WHAT THE EXERCISE ASKS =>
Write out the line with "Fold the div" and each line after it to the end of the material, exactly as they appear and with nothing else.
◇ ◇ ◇
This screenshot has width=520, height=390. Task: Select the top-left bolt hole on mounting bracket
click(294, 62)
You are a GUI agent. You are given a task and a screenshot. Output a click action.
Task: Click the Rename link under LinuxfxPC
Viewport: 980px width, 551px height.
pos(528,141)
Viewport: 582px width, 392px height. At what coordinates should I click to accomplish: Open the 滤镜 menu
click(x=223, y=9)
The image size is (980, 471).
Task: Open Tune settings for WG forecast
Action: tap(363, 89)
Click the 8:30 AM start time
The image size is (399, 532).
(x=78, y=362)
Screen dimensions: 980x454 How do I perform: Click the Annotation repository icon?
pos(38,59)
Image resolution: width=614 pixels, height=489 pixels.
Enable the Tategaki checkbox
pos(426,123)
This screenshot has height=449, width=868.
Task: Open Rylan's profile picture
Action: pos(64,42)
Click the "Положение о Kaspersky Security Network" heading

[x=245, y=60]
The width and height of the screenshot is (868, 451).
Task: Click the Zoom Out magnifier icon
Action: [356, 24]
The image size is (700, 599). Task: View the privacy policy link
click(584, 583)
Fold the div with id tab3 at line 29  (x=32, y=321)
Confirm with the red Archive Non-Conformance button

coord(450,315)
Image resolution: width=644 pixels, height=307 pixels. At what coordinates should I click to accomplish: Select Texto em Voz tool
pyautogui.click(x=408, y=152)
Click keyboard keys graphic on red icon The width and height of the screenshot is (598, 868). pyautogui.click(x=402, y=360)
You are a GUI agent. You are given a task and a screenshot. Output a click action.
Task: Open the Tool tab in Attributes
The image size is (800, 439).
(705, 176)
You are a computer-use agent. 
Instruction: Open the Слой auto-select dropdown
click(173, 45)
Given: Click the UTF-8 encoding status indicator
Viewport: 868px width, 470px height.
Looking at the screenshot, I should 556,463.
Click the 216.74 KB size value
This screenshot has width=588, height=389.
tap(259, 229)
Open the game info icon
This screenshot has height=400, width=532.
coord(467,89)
◇ ◇ ◇
ANSWER TO THE EXERCISE =>
Fold the div with id tab3 at line 29  (x=32, y=321)
Confirm with the red Archive Non-Conformance button

coord(450,315)
Image resolution: width=644 pixels, height=307 pixels. At what coordinates should I click to accomplish: Select Texto em Voz tool
pyautogui.click(x=408, y=152)
Click keyboard keys graphic on red icon The width and height of the screenshot is (598, 868). pyautogui.click(x=402, y=360)
You are a GUI agent. You are given a task and a screenshot. Output a click action.
Task: Open the Tool tab in Attributes
The image size is (800, 439).
(705, 176)
You are a computer-use agent. 
Instruction: Open the Слой auto-select dropdown
click(173, 45)
Given: Click the UTF-8 encoding status indicator
Viewport: 868px width, 470px height.
Looking at the screenshot, I should 556,463.
Click the 216.74 KB size value
This screenshot has width=588, height=389.
tap(259, 229)
Open the game info icon
This screenshot has height=400, width=532.
coord(467,89)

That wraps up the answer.